Your inventory management system should be coupled with barcode scanning technology to keep inventory and cycle counts accurate. Barcode scanning has been shown to bring your rate of mistake to below .1 percent because it guides workers to find and pick the correct item and then records it in your inventory management system. If it’s not correct, then the worker isn’t able to move on to the next order.
- Return Management System
Returns are an inevitable part of operating a business. In fact, about 30 percent of all online orders are returned and they can hurt your bottom line if not handled correctly. That’s reason enough to implement a return processing system.
A return management systems tracks and stores data for you to provide insight on who is returning what, why the item is being returned and the associated costs. This system also issues the refund payment for your customer. Overall, the collected information helps maintain inventory control and grasp your customers’ buying habits and preferences.
- Warehouse Management System
To get the most out of all the technology systems you invest in, you need an integrated warehouse management system (WMS). This system is the backbone of your operation. It’s where day-to-day data like inventory and stock locations are recorded.
An inventory management system and a WMS seem similar because they both track inventory, but a WMS has more complex capabilities.
A WMS can provide 99 percent inventory accuracy or higher. Similarly to an inventory management system, the centralized application tracks the data from barcode scanning and updates stock information.
Unlike an inventory management system, a WMS can provide workers with product location, which decreases the overall time to fill an order, because it’s able to compartmentalize product locations. A WMS can also integrate with other systems, like your return management system or a shipping system, to better streamline your operation.
- Workforce Management System
A workforce management system is an essential component in any business, especially for one that utilizes a contingent workforce. This technology acts as a digital portal that provides granular insight into your recruitment funnel and labor usage.

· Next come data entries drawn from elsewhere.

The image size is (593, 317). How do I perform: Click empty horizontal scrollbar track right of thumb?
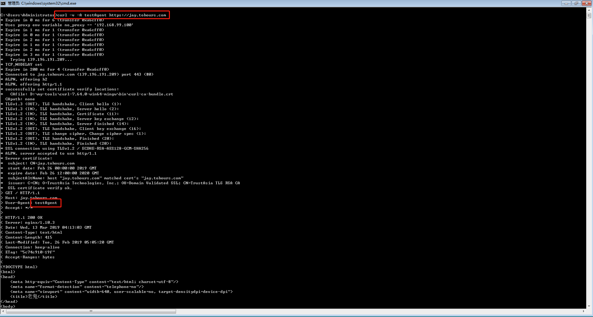pos(371,311)
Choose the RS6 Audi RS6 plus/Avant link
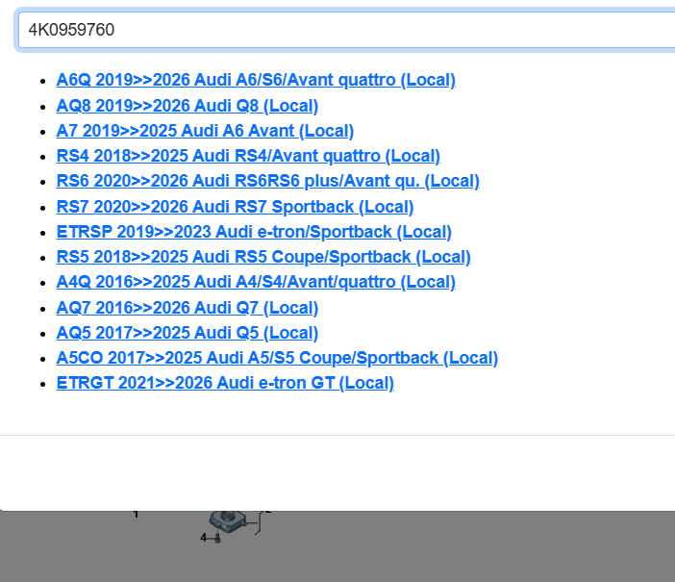The height and width of the screenshot is (582, 675). 267,181
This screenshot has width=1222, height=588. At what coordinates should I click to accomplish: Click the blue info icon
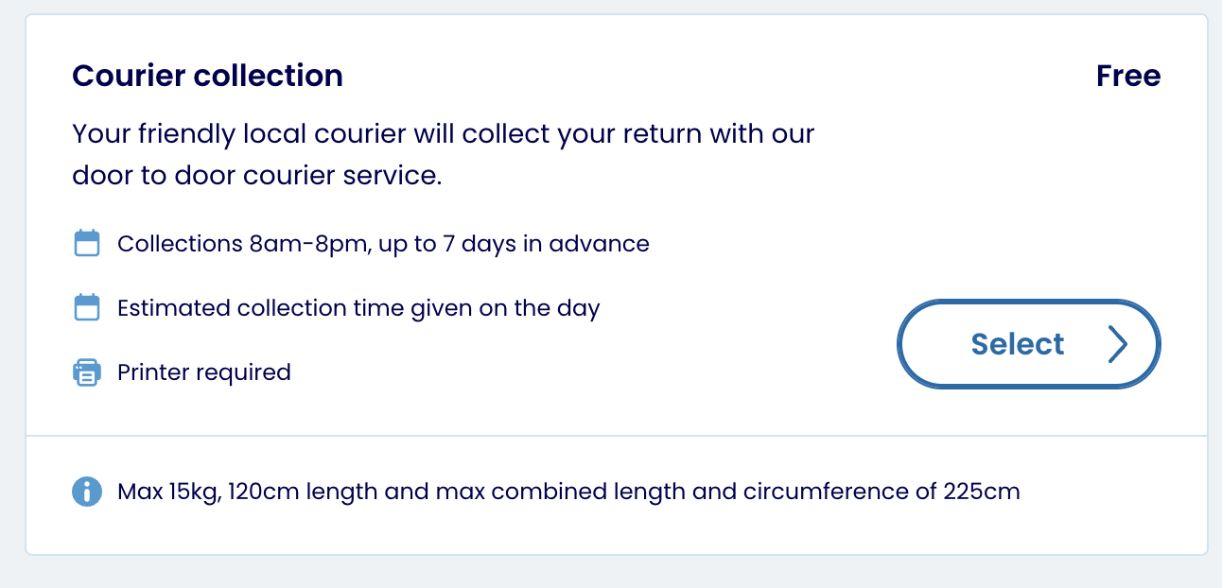87,492
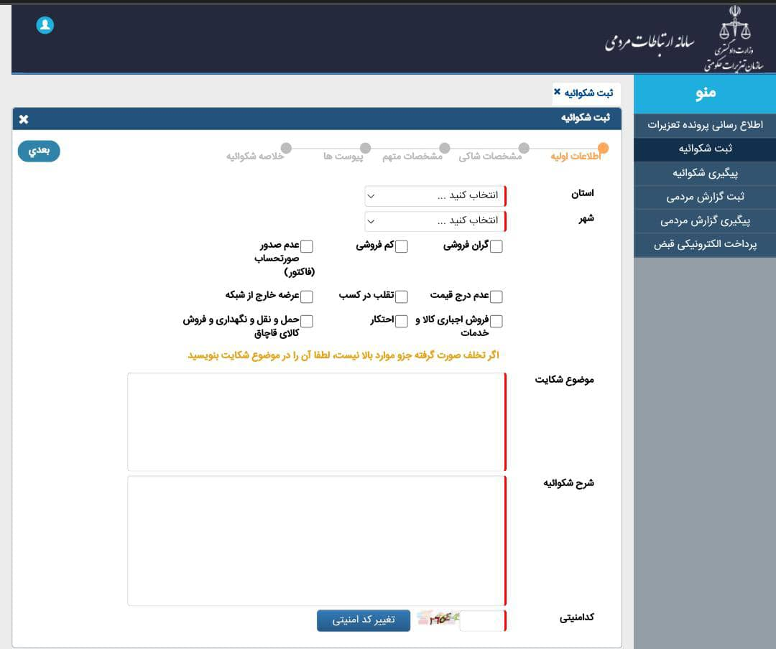Select پرداخت الکترونیکی قبض in the menu
This screenshot has width=776, height=649.
(704, 244)
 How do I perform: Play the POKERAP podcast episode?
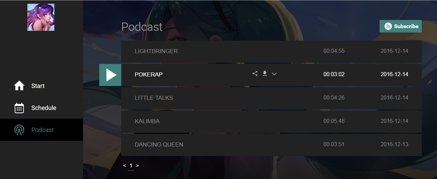click(x=110, y=75)
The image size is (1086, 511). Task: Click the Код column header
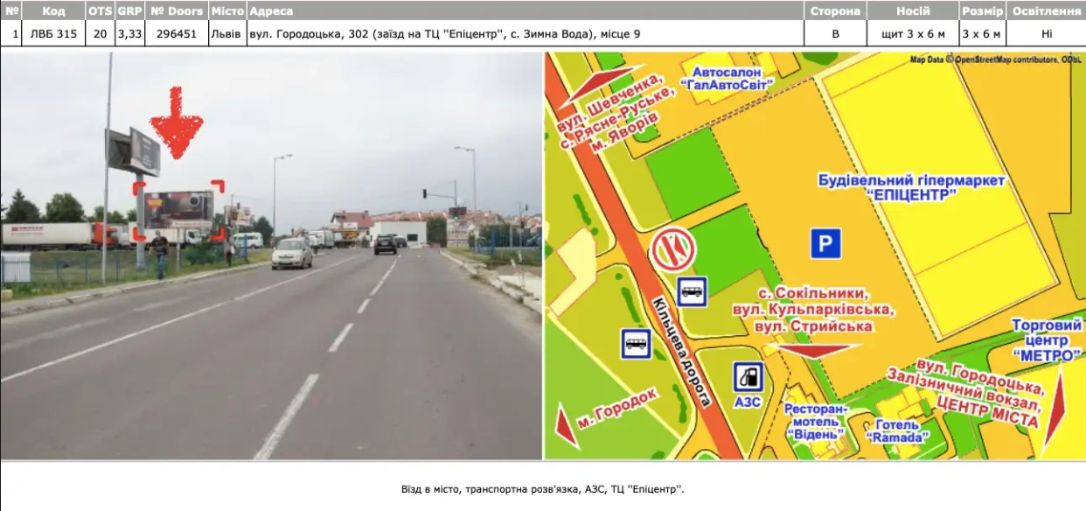[53, 11]
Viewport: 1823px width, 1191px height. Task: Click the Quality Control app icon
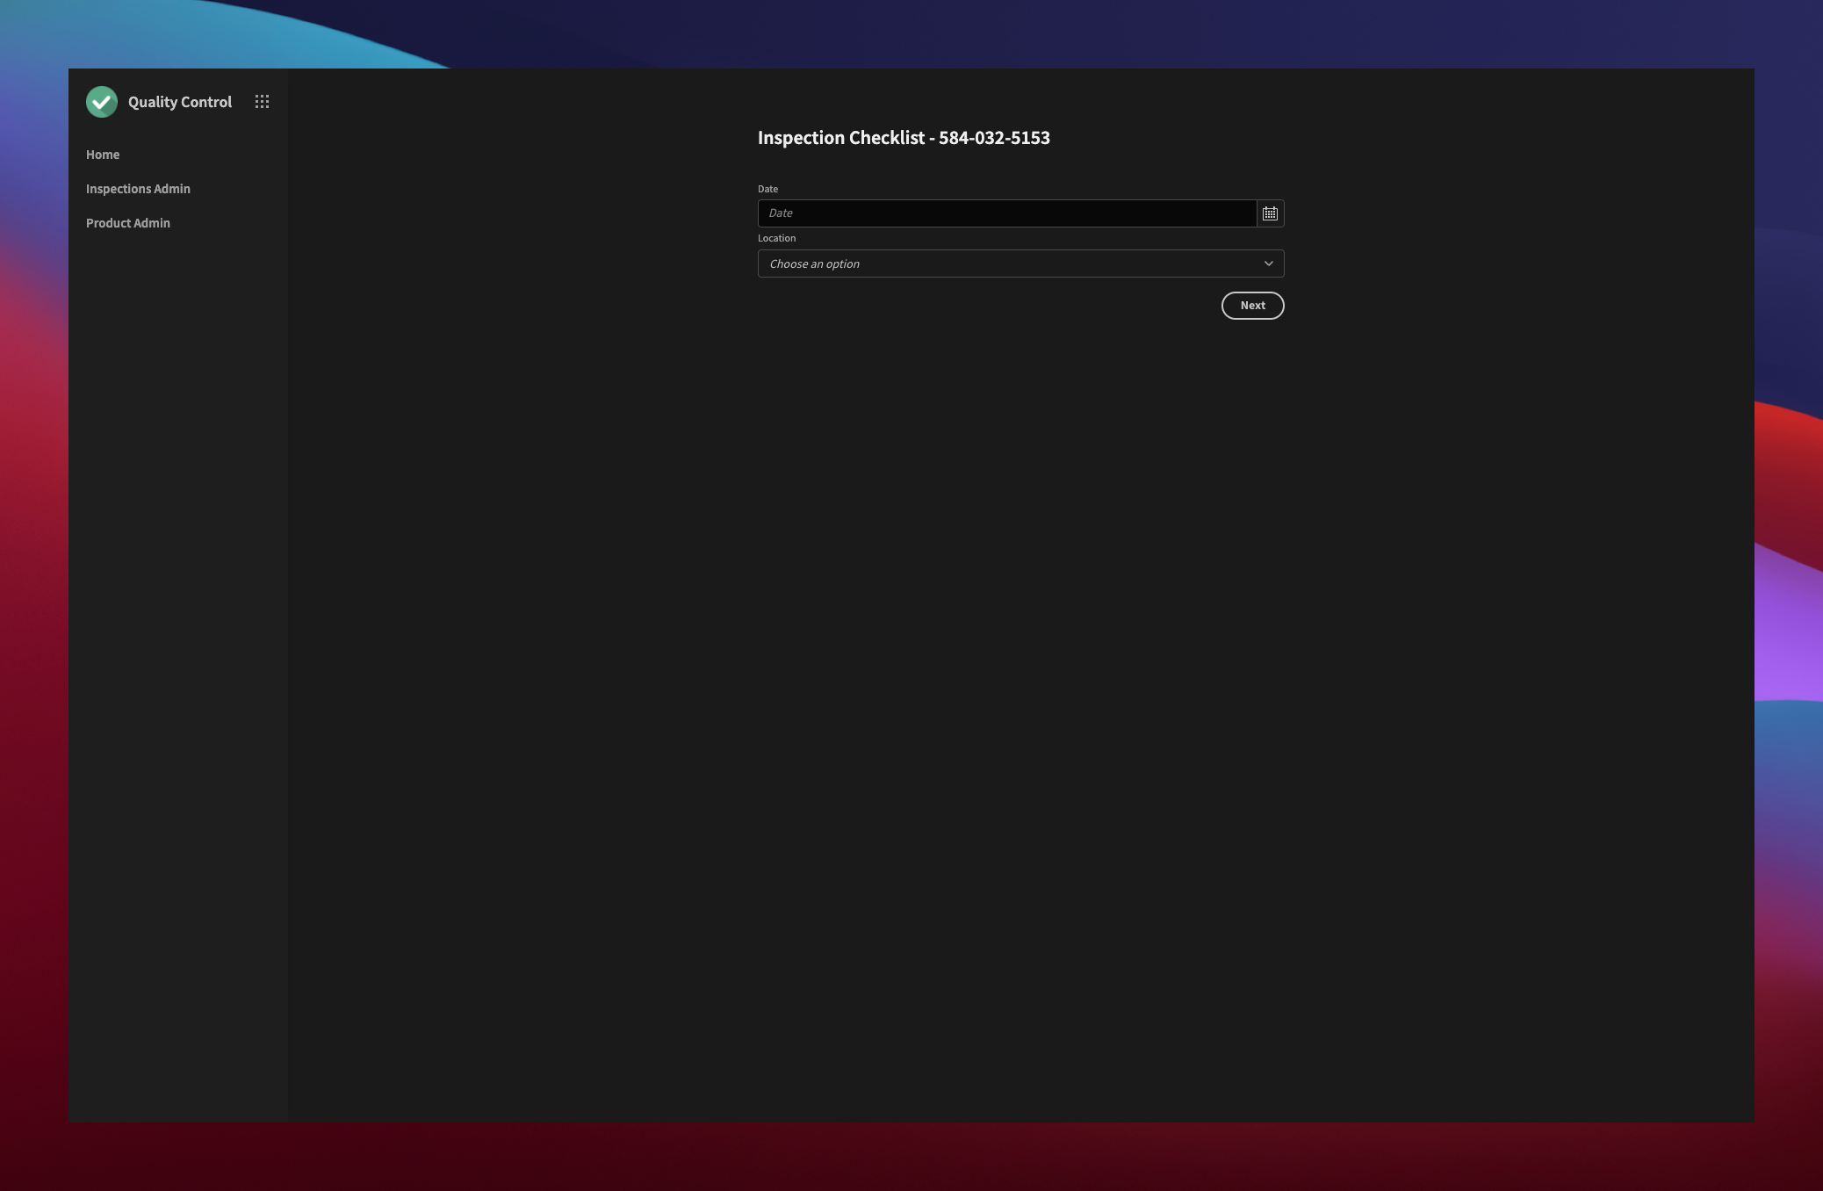(x=101, y=101)
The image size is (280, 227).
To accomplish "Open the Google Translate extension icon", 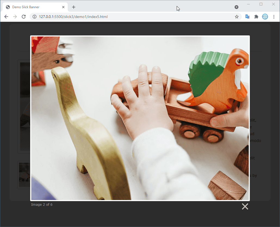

With a robust system, you’ll be able to run customized reports on key workforce metrics – such as onboarding status, fill rate, overtime and attrition – increasing visibility into the contingent labor life cycle and streamlining administrative processes. Real-time access to these metrics can help you identify the shortcomings or successes of your recruitment efforts and stimulate continuous improvements.
Is it worth the cost?
Inventory inaccuracies and inefficient processes can cost your company 20 percent of your yearly revenue and picking errors can cost you nearly $400,000 a year. An integrated technology system in your warehouse can reduce that. Additionally, there aren’t any expensive up-front costs to install a cloud-based WMS, which gives you a quick ROI. On average, facilities spend about $18,000 a year for cloud-based WMS subscription fees, which is much cheaper than the possible money lost from picking or inventory errors.